*Information provided*.
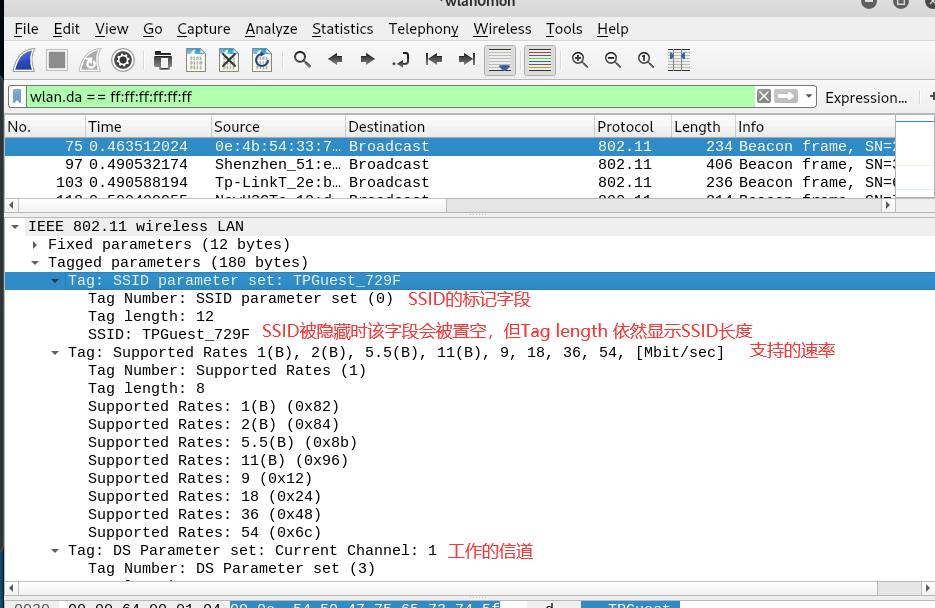Toggle packet list colorization

[x=539, y=60]
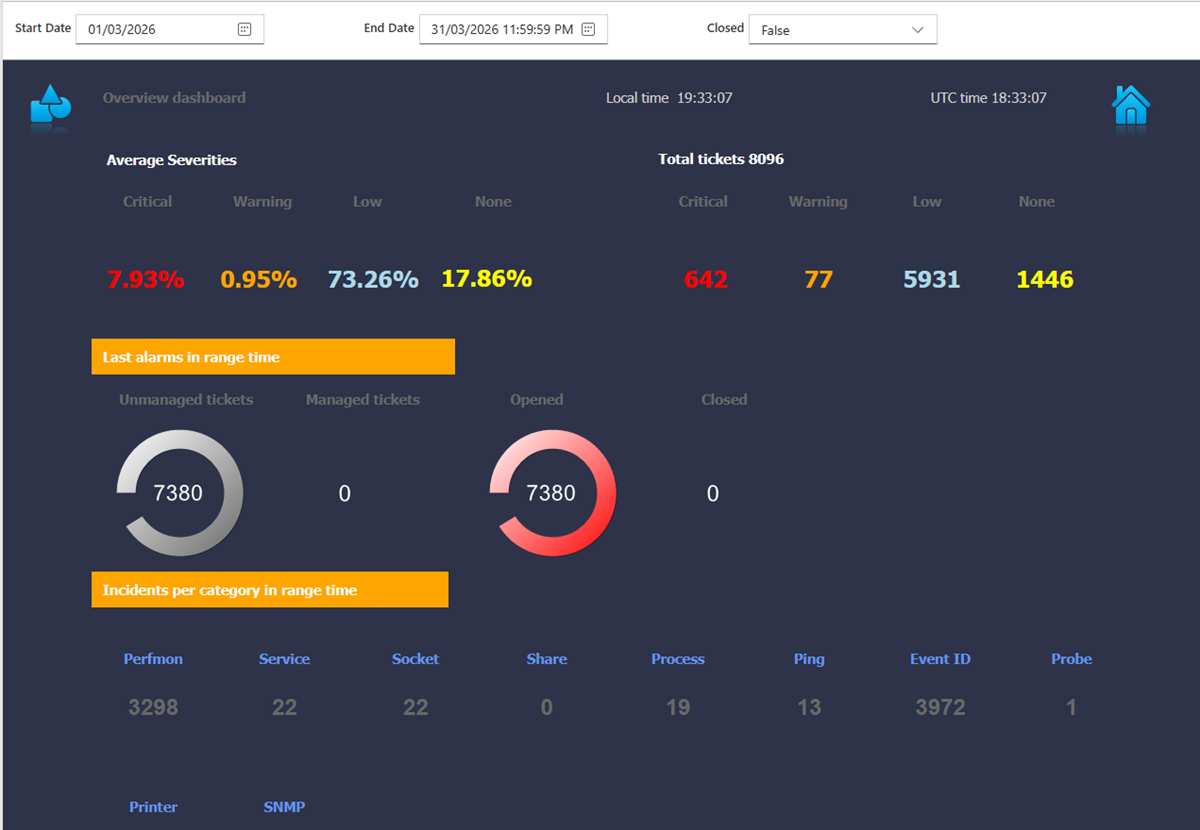Click the grey Unmanaged tickets donut chart
This screenshot has height=830, width=1200.
(x=179, y=493)
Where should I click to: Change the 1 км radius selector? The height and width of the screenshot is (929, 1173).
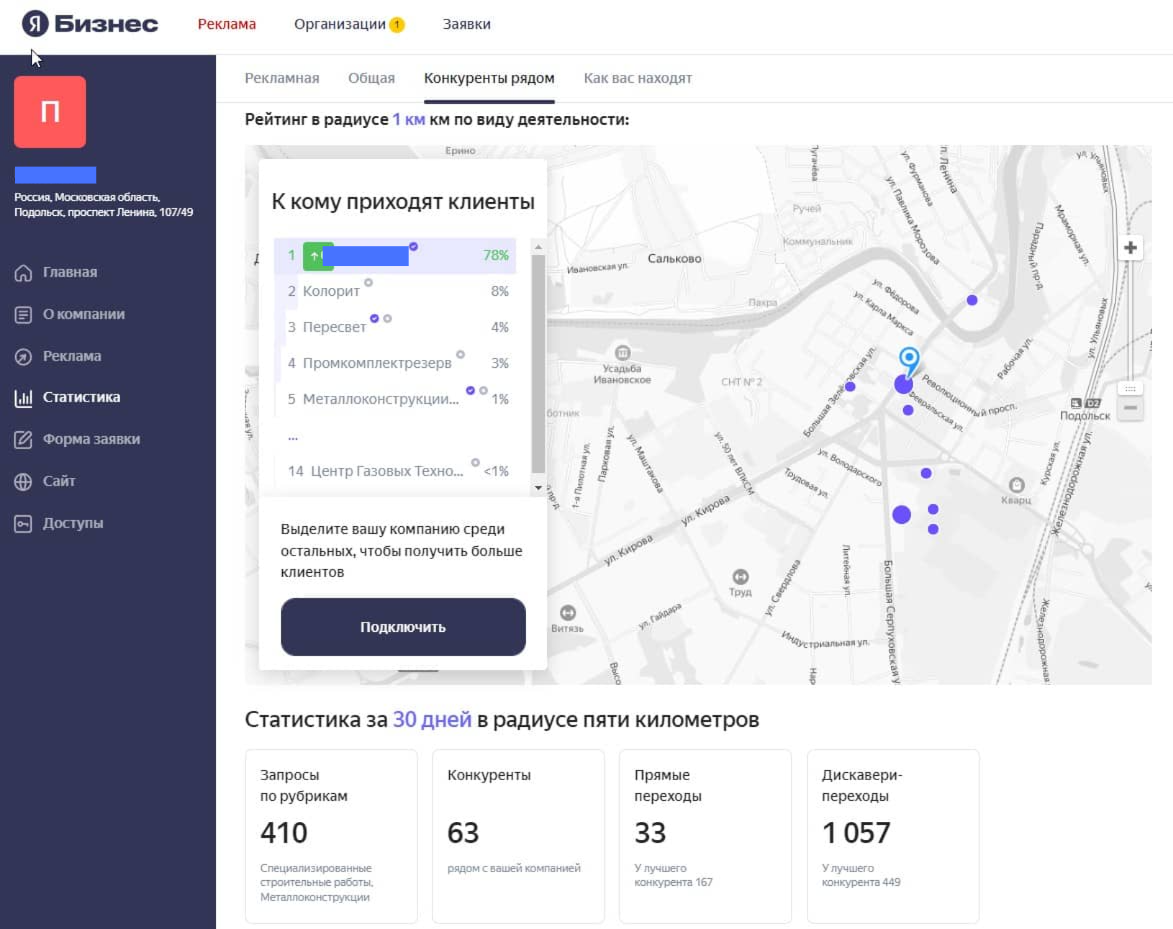pyautogui.click(x=408, y=120)
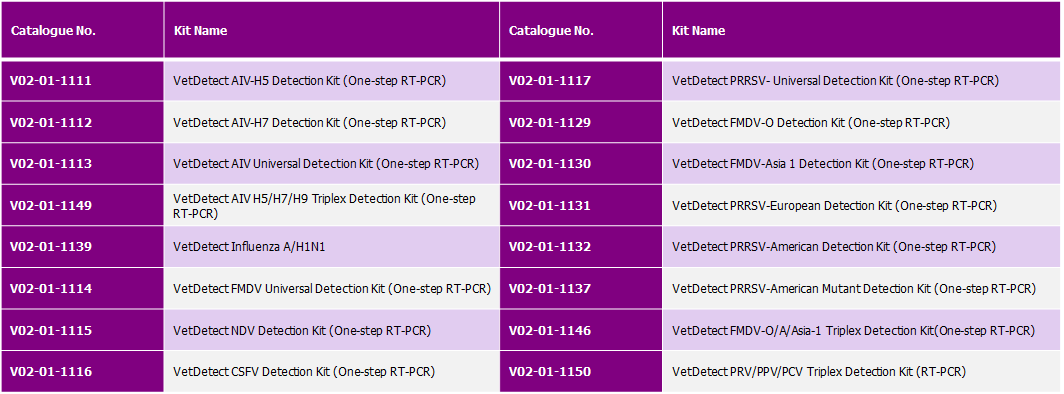
Task: Click VetDetect FMDV-Asia 1 Detection Kit
Action: [822, 163]
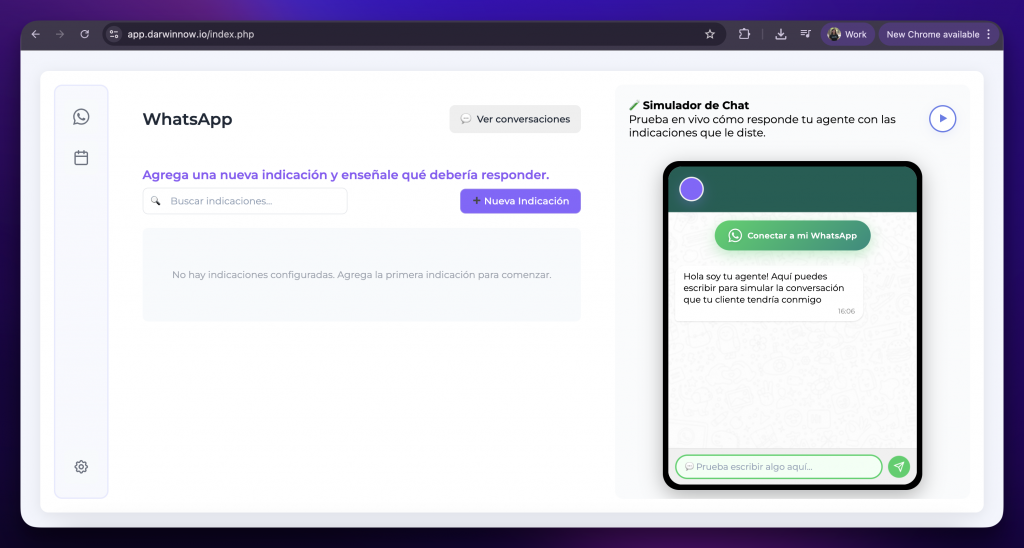Click Conectar a mi WhatsApp button

[x=792, y=236]
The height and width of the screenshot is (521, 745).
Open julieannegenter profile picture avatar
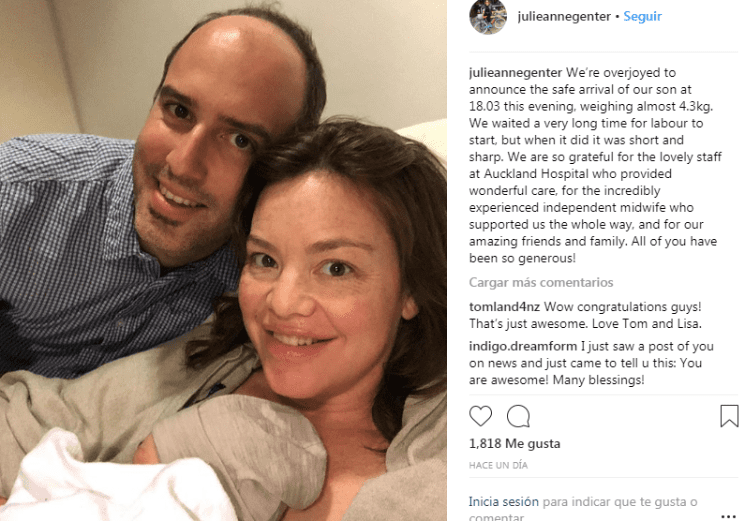click(488, 17)
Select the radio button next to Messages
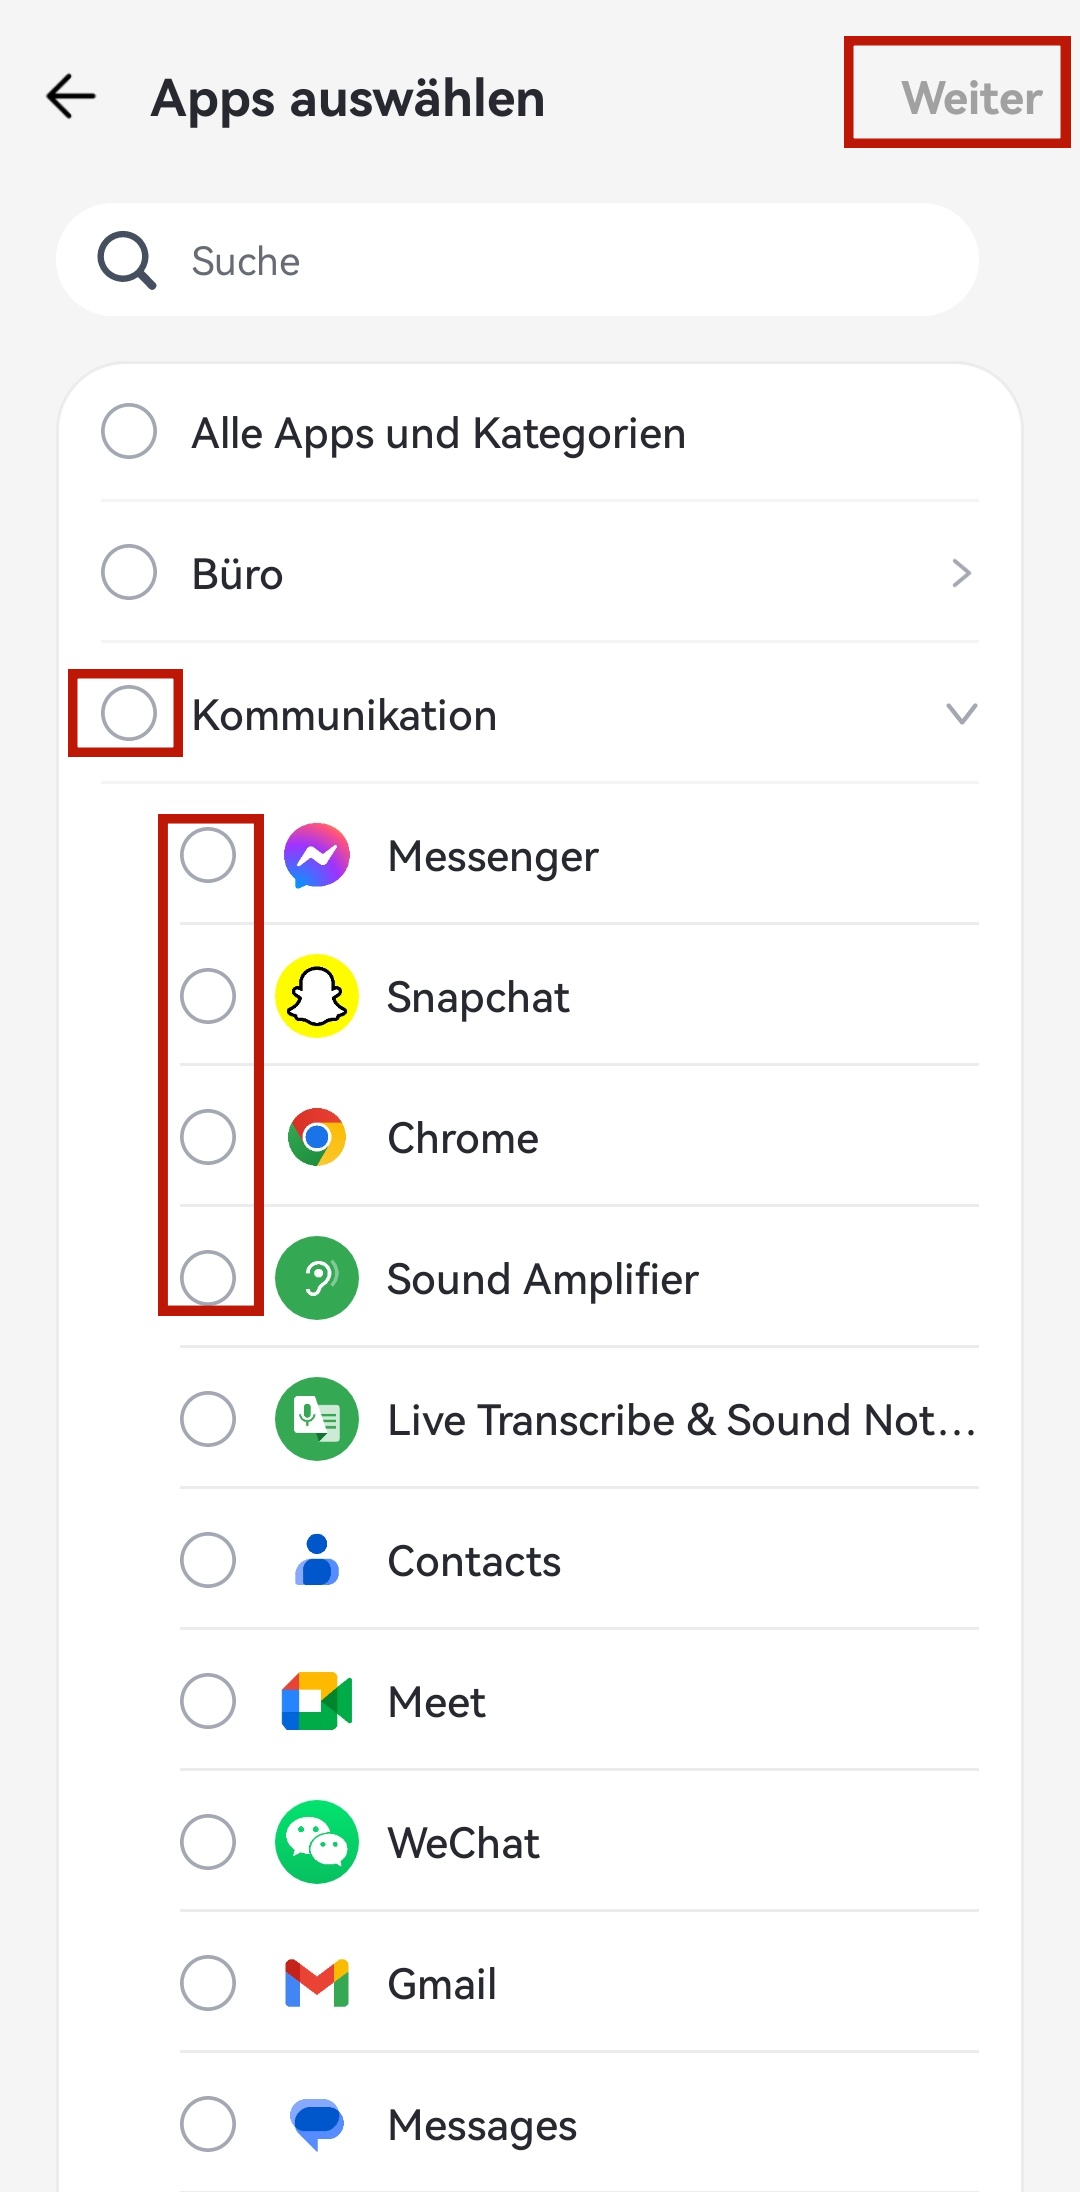Screen dimensions: 1080x2192 (208, 2125)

*Task to carry out*.
What is needed is a verbatim copy of the lines from the line with "Where should I" through the last line of the listing, pictures excluded.

*Your solution*.
Where should I click to: Change the 1 км radius selector? The height and width of the screenshot is (929, 1173).
pyautogui.click(x=408, y=120)
Task: Click VetDetect FMDV-Asia 1 Detection Kit
Action: [822, 163]
Click Conectar a mi WhatsApp button

[x=792, y=236]
The height and width of the screenshot is (521, 745).
Open julieannegenter profile picture avatar
click(488, 17)
Select the radio button next to Messages
Screen dimensions: 1080x2192 (208, 2125)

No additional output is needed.